Ahlâkî fazilet ve değerler İslâmî görüşe göre öğretilebilir. Fert doğuştan bu değer ve faziletleri getirmez. Çocuk, ahlâkı model edindiği insanlardan taklit yoluyla öğrenmektedir. Bu modeller ise çok defa anne baba, öğretmenler ya da evde kendisini büyüten kimselerdir. Çocuğun bu kişilerle olan münasebetleri ahlâkî davranışın ilk örneklerini oluşturur. Ahlâk her şeyden önce bir öğrenme olayıdır, yani insanda birtakım psikolojik faaliyetlerin sonunda kazanılan davranış şemalarından ibarettir, insan kendisi ile başkası arasındaki münasebetleri düzenler ve değerlendirirken, hem kendisi hem de başkaları hakkında birtakım fikirlerden ve inançlardan hareket eder, insanın ahlâklı bir davranışta bulunması onun bazı şeylere belli birer anlam vermesi ve kendi davranışlarını bu anlayışa göre ayarlaması demektir.

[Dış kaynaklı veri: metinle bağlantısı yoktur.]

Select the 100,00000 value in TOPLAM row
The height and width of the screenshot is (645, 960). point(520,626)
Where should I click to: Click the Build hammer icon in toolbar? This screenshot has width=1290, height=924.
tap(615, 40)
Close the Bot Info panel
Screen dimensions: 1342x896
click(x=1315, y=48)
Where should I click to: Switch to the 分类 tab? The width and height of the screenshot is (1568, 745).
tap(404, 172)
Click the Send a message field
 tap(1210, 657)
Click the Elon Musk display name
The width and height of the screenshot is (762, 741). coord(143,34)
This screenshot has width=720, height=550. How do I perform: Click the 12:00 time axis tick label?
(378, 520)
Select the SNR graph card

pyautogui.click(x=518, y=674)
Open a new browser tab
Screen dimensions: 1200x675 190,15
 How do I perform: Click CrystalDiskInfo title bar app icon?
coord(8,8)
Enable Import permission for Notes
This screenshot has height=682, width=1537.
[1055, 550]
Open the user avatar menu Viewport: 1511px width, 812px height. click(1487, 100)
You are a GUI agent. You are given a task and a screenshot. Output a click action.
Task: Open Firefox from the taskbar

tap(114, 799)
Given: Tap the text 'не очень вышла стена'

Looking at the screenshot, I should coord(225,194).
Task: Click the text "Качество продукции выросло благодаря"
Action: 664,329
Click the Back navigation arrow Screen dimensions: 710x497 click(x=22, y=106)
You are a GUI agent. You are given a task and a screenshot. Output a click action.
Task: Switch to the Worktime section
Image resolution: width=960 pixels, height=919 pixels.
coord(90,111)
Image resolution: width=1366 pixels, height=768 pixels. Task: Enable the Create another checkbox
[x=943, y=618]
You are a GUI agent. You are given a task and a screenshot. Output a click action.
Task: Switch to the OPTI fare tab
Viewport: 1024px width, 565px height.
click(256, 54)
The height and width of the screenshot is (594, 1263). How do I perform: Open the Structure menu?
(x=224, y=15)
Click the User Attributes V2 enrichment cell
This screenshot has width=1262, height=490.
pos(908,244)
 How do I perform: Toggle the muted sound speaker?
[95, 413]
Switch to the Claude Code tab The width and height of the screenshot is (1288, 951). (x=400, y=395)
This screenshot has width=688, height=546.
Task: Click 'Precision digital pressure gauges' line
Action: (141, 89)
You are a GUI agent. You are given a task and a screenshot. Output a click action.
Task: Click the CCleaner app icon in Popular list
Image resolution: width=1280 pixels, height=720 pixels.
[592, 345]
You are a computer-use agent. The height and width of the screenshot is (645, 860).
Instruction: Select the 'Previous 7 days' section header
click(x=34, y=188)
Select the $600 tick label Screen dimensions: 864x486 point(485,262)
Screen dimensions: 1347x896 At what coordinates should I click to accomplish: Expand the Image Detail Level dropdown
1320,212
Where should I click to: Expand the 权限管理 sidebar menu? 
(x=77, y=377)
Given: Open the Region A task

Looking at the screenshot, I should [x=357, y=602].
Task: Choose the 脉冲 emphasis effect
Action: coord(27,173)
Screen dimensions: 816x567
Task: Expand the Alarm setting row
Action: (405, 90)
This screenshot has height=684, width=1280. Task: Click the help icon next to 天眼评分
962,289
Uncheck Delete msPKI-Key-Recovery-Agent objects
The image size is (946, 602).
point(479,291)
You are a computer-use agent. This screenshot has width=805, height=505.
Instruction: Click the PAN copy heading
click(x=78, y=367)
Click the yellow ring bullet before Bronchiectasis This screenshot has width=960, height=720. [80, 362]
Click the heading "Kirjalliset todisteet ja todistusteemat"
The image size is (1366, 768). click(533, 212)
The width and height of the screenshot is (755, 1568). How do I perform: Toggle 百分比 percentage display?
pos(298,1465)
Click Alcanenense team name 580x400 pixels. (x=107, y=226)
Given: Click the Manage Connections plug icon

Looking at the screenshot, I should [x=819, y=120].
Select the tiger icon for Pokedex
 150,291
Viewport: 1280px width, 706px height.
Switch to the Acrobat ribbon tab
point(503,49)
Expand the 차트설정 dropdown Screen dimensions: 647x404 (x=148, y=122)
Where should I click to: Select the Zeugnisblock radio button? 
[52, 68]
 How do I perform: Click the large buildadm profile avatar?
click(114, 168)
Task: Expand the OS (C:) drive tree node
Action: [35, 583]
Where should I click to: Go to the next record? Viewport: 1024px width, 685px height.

Çocuğun ahlâkî gelişimi içerisinde çocuk başındaki eğiticileri ve onların ahlâksal buyruklarını bilinçsiz yoldan içine aktarıp ve sonradan bu buyrukları kendi içinden gelen bir ses gibi duyar. Kendileri farketsin ya da fark etmesin, vicdan eğitimi konusundaki ilk yapı taşlarını anne ve baba koyar. Vicdanın çekirdeği erken çocuklukta ve aile ocağında gelişir, sonradan bu çekirdek çevresinde yavaş yavaş başka katmanlar oluşur. Vicdan eğitiminde izlenecek en doğru yol, gevşeklik kadar katılılıktan da uzak, o altın değerindeki orta çizgidir. Eğiticiye düşen görev, yerinden oynatılmayacak ideallerle çocuğa ait yetersizlikler arasında sabırlı ve iyi yürekli bir aracı rolünü oynamaktır. Genel eğitimin, özellikle ahlâk eğitiminin amacı, insanları ahlâk üzerinde kendi kendine yargılama yapabilecek duruma getirmek olmalıdır. Ahlâk eğitiminin bu amacını gerçekleştirebilmek için eğitim yapılan çevrenin özgür iletişim ortamı şeklinde olması gerekir.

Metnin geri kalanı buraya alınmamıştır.